┏━━

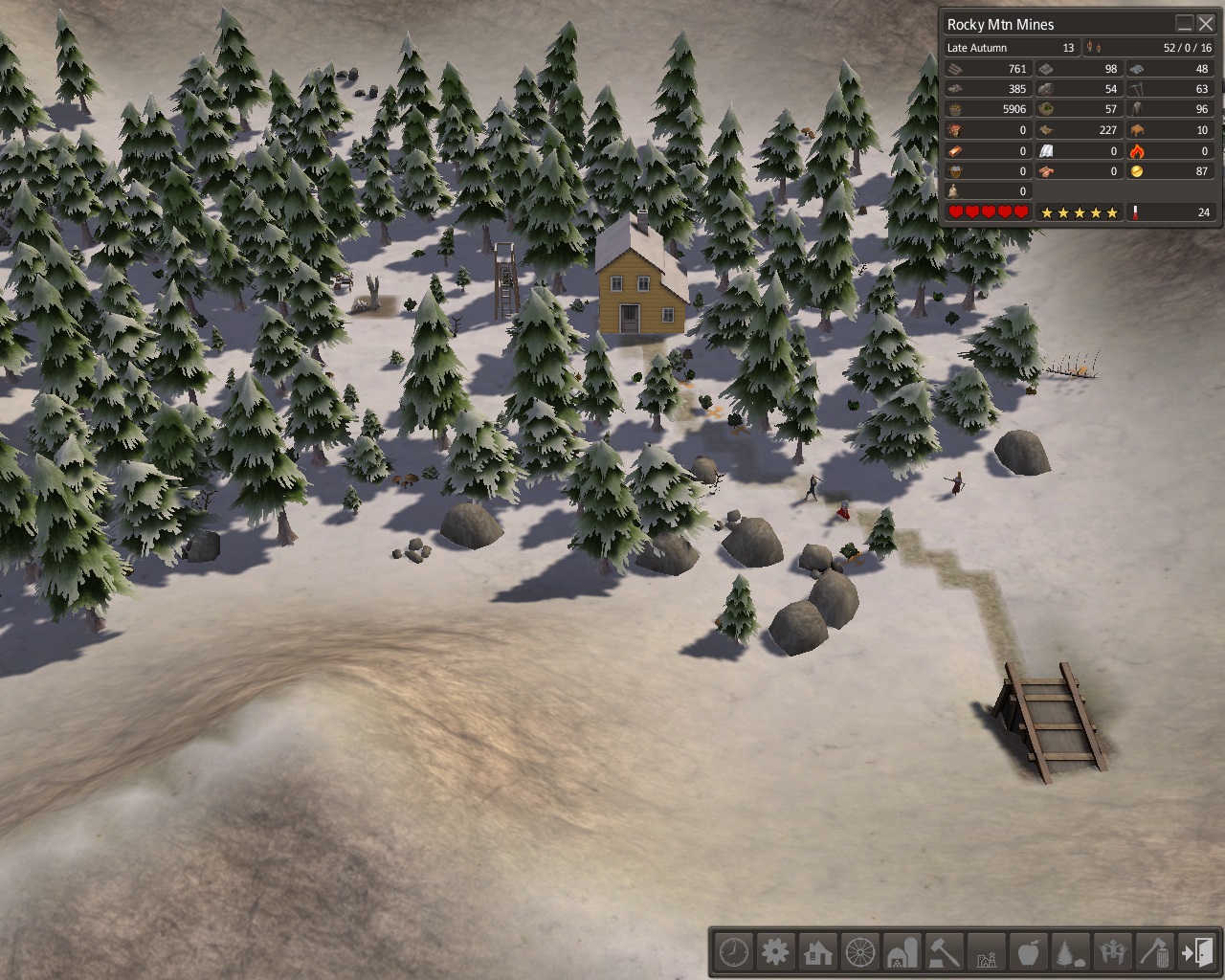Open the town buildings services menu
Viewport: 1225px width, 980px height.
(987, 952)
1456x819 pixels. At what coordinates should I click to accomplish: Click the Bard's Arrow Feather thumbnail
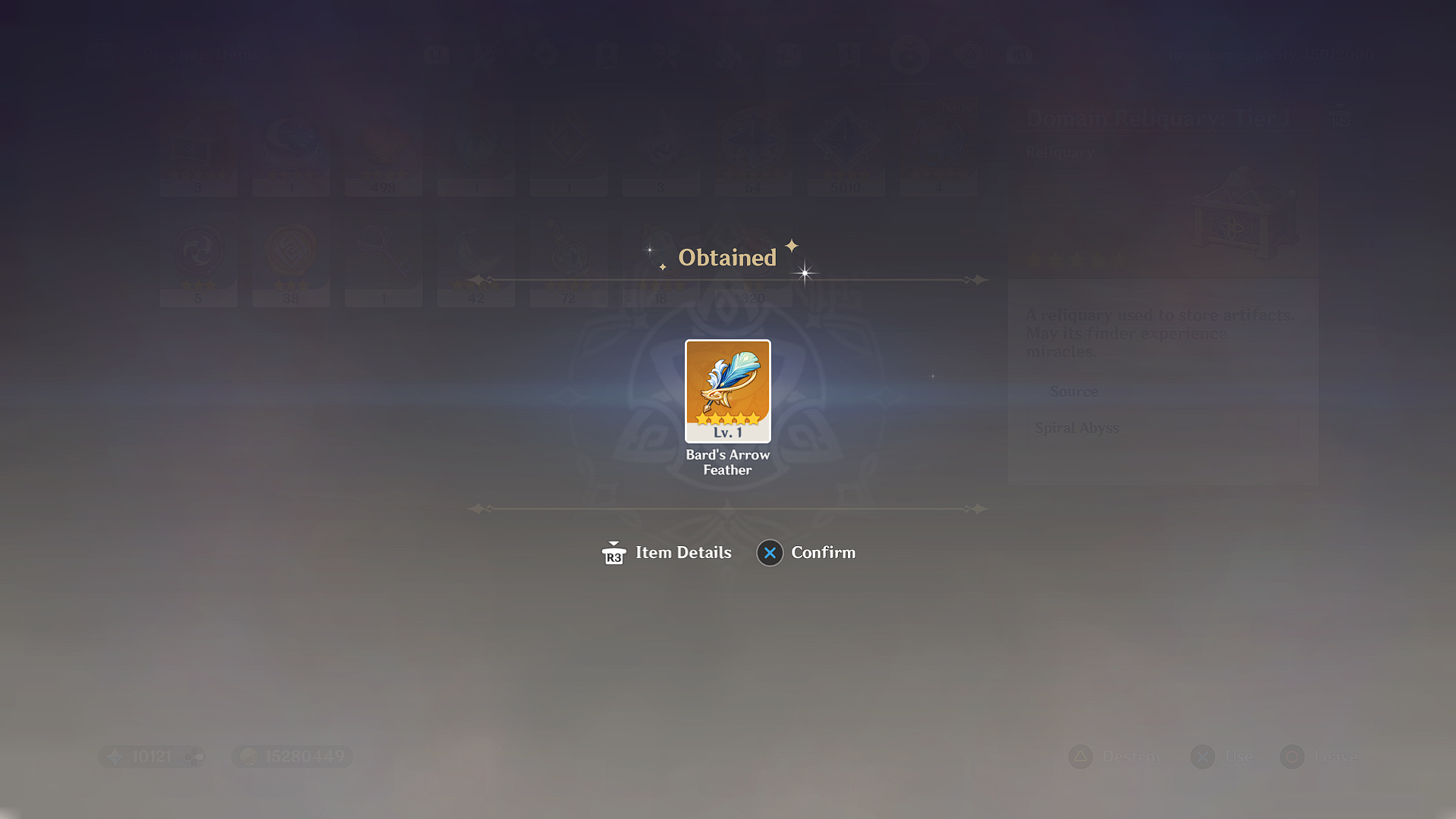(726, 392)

┗━━
┏━━

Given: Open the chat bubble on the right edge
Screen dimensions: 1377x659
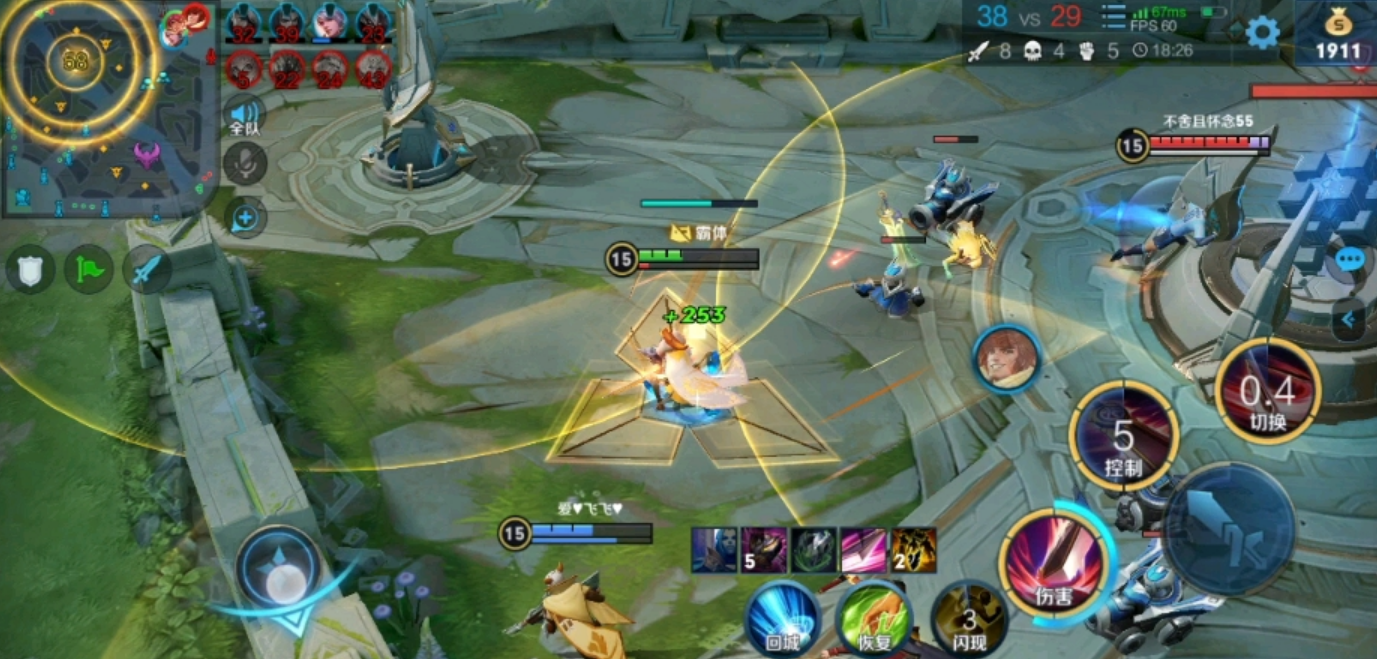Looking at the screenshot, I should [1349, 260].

┗━━

▶ What you have to do:
Rewrite the part of the records that opens with the line containing "Given: Open the chat bubble on the right edge" and closes with the line containing "Looking at the", swapping "chat bubble" for "chat icon" and keeping everything else the same. Leave the pictures out of your answer.

▶ Reply:
Given: Open the chat icon on the right edge
Screen dimensions: 1377x659
Looking at the screenshot, I should [1349, 260].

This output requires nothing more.